**Source data**:

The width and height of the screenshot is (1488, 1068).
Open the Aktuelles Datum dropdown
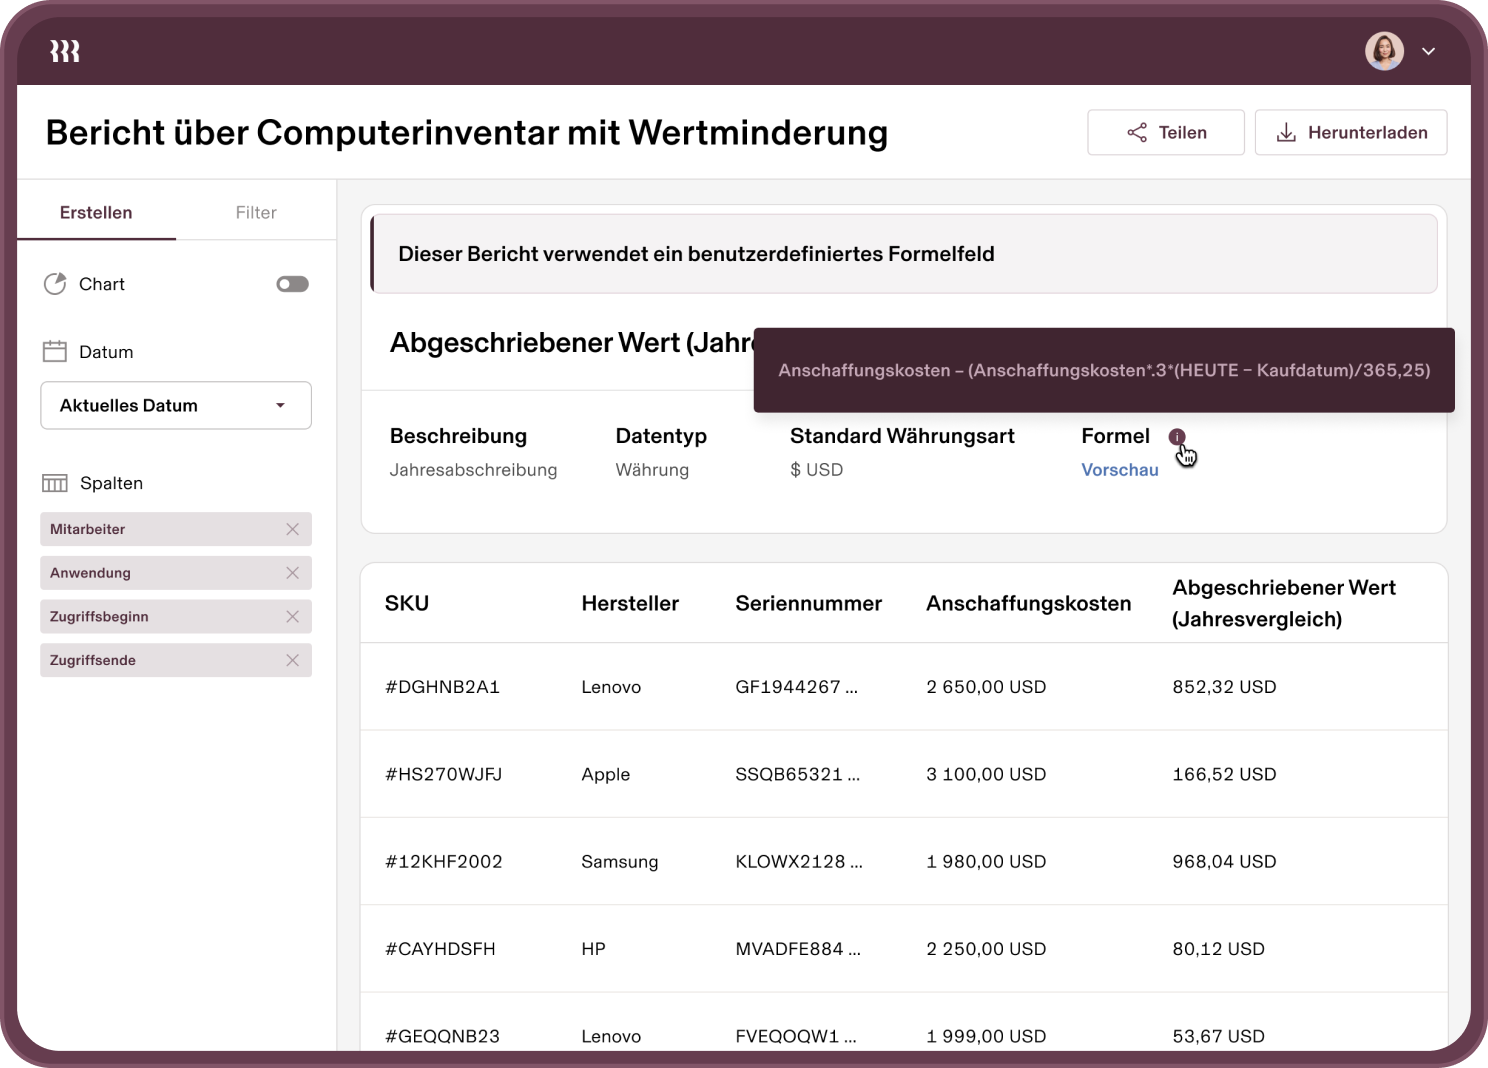coord(176,406)
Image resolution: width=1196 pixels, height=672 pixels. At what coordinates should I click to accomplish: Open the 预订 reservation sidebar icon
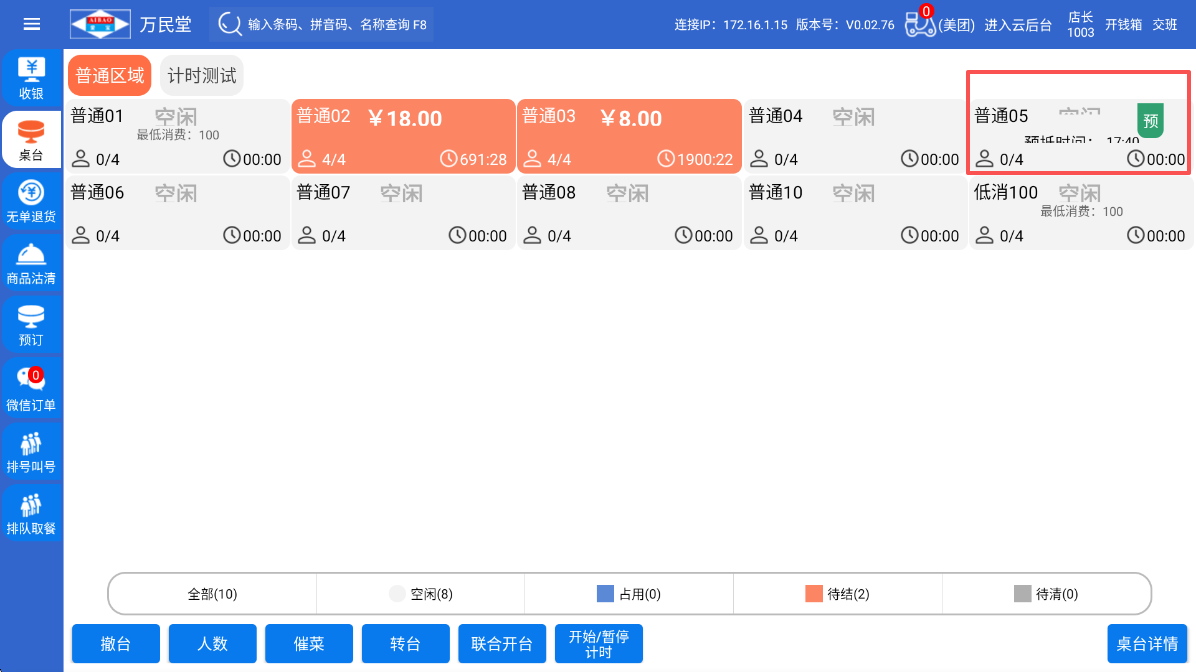pos(31,326)
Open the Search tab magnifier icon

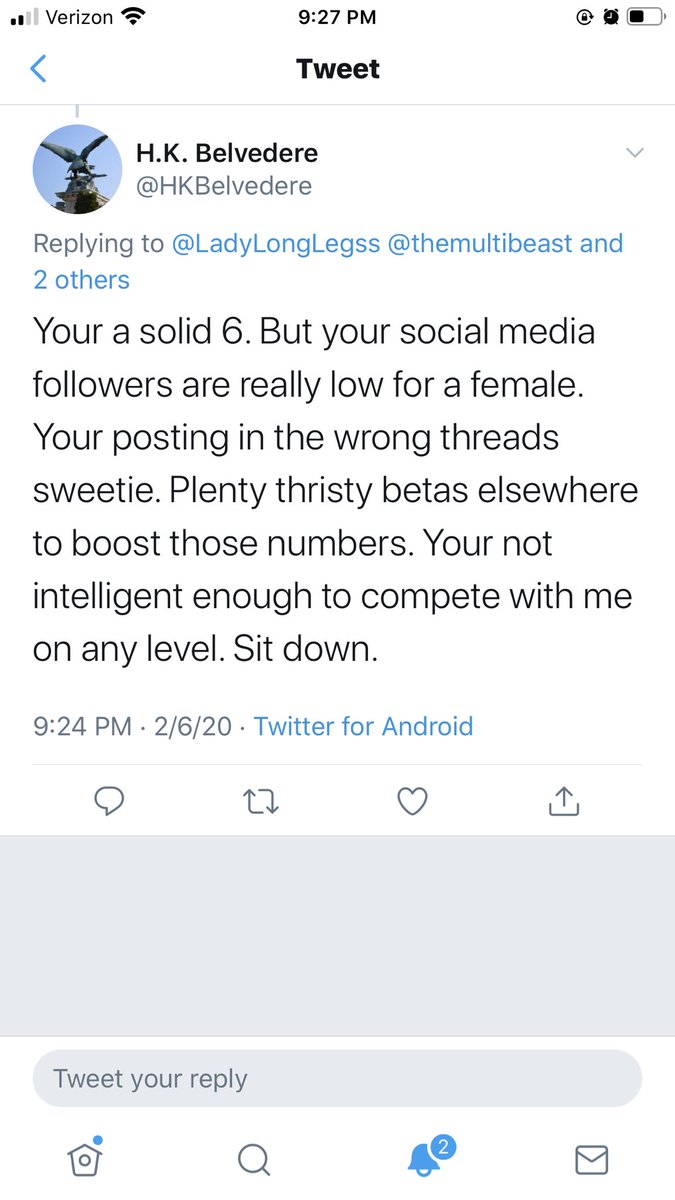point(254,1158)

**How to complete this task**: Every line above goes into your copy exactly; no images go in.

**Solution for this exercise**:
The width and height of the screenshot is (1488, 1068).
Open the Aktuelles Datum dropdown
coord(176,406)
Image resolution: width=1196 pixels, height=672 pixels. At what coordinates should I click to accomplish: Open the 预订 reservation sidebar icon
pos(31,326)
Open the Search tab magnifier icon

point(254,1158)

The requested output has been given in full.